> _Written task 1_
For the Go internals article, decide whether each statement agrees with it: (a) Go was introduced by Google in 2009. (b) A compiled Go binary needs a runtime installed before it will run. (c) GoReSym is based on the Go runtime source code. Answer each with yes or no and quote the deciding words.
> _Written task 2_
List every structure that the Go internals article calls thoroughly documented.
> _Written task 3_
Reproduce the part of the Go internals article that opens with the words containing "Ready, Set, Go" and closes with "and stripped binaries.", renaming "reverse engineers" to "malware analysts".

* start Selected extract *

Ready, Set, Go — Golang Internals and Symbol Recovery
Golang (Go) is a compiled language introduced by Google in 2009. The language, runtime, and tooling has evolved significantly since then. In recent years, Go features such as easy-to-use cross-compilation, self-contained executables, and excellent tooling have provided malware authors with a powerful new language to design cross-platform malware. Unfortunately for reverse engineers, the tooling to separate malware author code from Go runtime code has fallen behind.
Today, Mandiant is releasing a tool named GoReSym to parse Go symbol information and other embedded metadata. This blog post will discuss the internals of relevant structures and their evolution with each language version. It will also highlight challenges faced when analyzing packed, obfuscated, and stripped binaries.
Go is a bit different from other languages in that it generates binaries that are fully self-contained. A system that executes a compiled Go binary doesn’t require a runtime or additional dependencies to be installed. This contrasts with languages such as Java or .NET that require a user to install a runtime before binaries will execute correctly. With Go's approach, the compiler embeds runtime code for various language features (e.g., garbage collection, stack traces, type reflection) into each compiled program. This is a major reason why Go binaries are larger than an equivalent program written in a language such as C. In addition to the runtime code, the compiler also embeds metadata about the source code and its binary layout to support language features, the runtime, and debug tooling.
Some of this embedded information has been thoroughly documented, namely the pclntab, moduledata, and buildinfo structures. Each of these structures has seen major changes as Go has evolved. This evolution, combined with common obfuscator or packing tricks, can make type recovery trickier than expected. To effectively handle ever-changing runtime structures, GoReSym is based on the Go runtime source code to transparently handle all runtime versions. This makes supporting new Go versions trivial. We can also be more confident in edge cases since GoReSym uses the same parsers as the runtime.

* end Selected extract *
* start Raw data *

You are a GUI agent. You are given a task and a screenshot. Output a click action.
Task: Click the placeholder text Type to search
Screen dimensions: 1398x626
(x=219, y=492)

* end Raw data *

> _Task output 1_
(a) Yes: "Golang (Go) is a compiled language introduced by Google in 2009."
(b) No: "A system that executes a compiled Go binary doesn’t require a runtime or additional dependencies to be installed."
(c) Yes: "GoReSym is based on the Go runtime source code to transparently handle all runtime versions."

> _Task output 2_
pclntab, moduledata, buildinfo

> _Task output 3_
Ready, Set, Go — Golang Internals and Symbol Recovery
Golang (Go) is a compiled language introduced by Google in 2009. The language, runtime, and tooling has evolved significantly since then. In recent years, Go features such as easy-to-use cross-compilation, self-contained executables, and excellent tooling have provided malware authors with a powerful new language to design cross-platform malware. Unfortunately for malware analysts, the tooling to separate malware author code from Go runtime code has fallen behind.
Today, Mandiant is releasing a tool named GoReSym to parse Go symbol information and other embedded metadata. This blog post will discuss the internals of relevant structures and their evolution with each language version. It will also highlight challenges faced when analyzing packed, obfuscated, and stripped binaries.